Depuis l’installation officielle du Chef de l’État guinéen pour un mandat de sept ans, une question alimente les discussions dans les quartiers, les lieux de travail et sur les réseaux sociaux : le gouvernement actuel doit-il démissionner ou être maintenu ? Entre rumeurs, interprétations politiques et références historiques, le débat est devenu national.
Face à cette effervescence, le juriste et homme politique Dr Alhassane Makanéra Kaké apporte une lecture juridique claire, nuancée et sans équivoque, en distinguant soigneusement la pratique politique, la tradition démocratique et le droit constitutionnel.

Un précédent politique, mais pas une règle de droit
Pour de nombreux citoyens, la référence la plus citée reste la démission du gouvernement dirigé par Mohamed Saïd Fofana après une élection présidentielle passée. Mais pour Dr Makanéra Kaké, cet épisode ne saurait être érigé en norme juridique.
« Dans les faits, le président de la République avait demandé au Premier ministre de rendre la démission du gouvernement suite à l’élection. C’est un précédent, mais en droit, un précédent ne saurait constituer une coutume », rappelle-t-il.
Autrement dit, ce qui a été fait hier par choix politique ne crée aucune obligation légale aujourd’hui.
Le Président libre de former un nouveau gouvernement
Dans les quartiers de Conakry comme à l’intérieur du pays, certains estiment que sans démission formelle du gouvernement, le Président serait bloqué dans sa volonté de changement. Là encore, le juriste démonte cette idée reçue.
« Le gouvernement n’a pas une obligation juridique de démissionner suite à l’élection du nouveau président et son entrée en fonction. Le président n’est pas obligé d’attendre la démission du gouvernement pour former un autre gouvernement », explique Dr Makanéra Kaké.
Selon lui, le Chef de l’État dispose d’un pouvoir discrétionnaire total : il peut maintenir, remanier ou remplacer l’équipe gouvernementale à tout moment, sans contrainte préalable.
Courtoisie politique ou exigence légale ?
Pour certains observateurs, une démission serait un geste de respect institutionnel envers le nouveau Président. Sur ce point, Dr Makanéra Kaké parle plutôt de courtoisie républicaine, et non d’obligation.
« Si le président estime qu’une tradition démocratique ou une valeur politique commande la démission du gouvernement, cela peut se faire. Mais juridiquement, cela n’a aucun impact sur sa décision de former un nouveau gouvernement », insiste-t-il.

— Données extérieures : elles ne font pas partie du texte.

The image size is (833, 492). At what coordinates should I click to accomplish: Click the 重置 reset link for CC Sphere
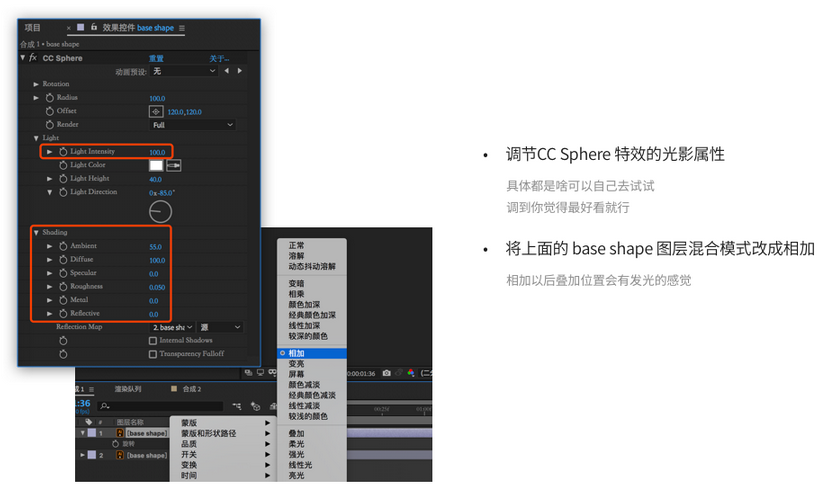pos(157,58)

Ce que dit réellement la nouvelle Constitution
Le juriste est formel : la nouvelle Constitution guinéenne, qui encadre le pouvoir actuel, ne prévoit pas la démission automatique du gouvernement après l’élection ou l’installation du Président. Elle ne reconnaît la démission du gouvernement que dans trois cas précis :
La révision constitutionnelle
Quel que soit le résultat, le gouvernement doit démissionner au lendemain de la proclamation.
La motion de censure
Si l’Assemblée nationale adopte une motion de censure, la démission devient obligatoire.
Le désaveu judiciaire
Lorsque le gouvernement refuse d’appliquer une décision de la Cour constitutionnelle.
« Hormis ces trois cas, la Constitution ne consacre nullement la possibilité de démission du gouvernement », tranche Dr Alhassane Makanéra Kaké.

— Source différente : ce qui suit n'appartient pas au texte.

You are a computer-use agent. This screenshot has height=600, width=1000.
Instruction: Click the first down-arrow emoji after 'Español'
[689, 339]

Un débat populaire, une réponse juridique claire
Si le débat reste vif dans les quartiers, entre attentes politiques et aspirations au changement, la sortie de Dr Makanéra Kaké a le mérite de ramener la discussion sur le terrain du droit. En Guinée, le maintien ou la démission du gouvernement après l’installation du Chef de l’État relève donc d’un choix politique du Président, et non d’une exigence constitutionnelle.
Une clarification qui pourrait apaiser les spéculations, tout en rappelant que dans un État de droit, la Constitution reste la boussole suprême.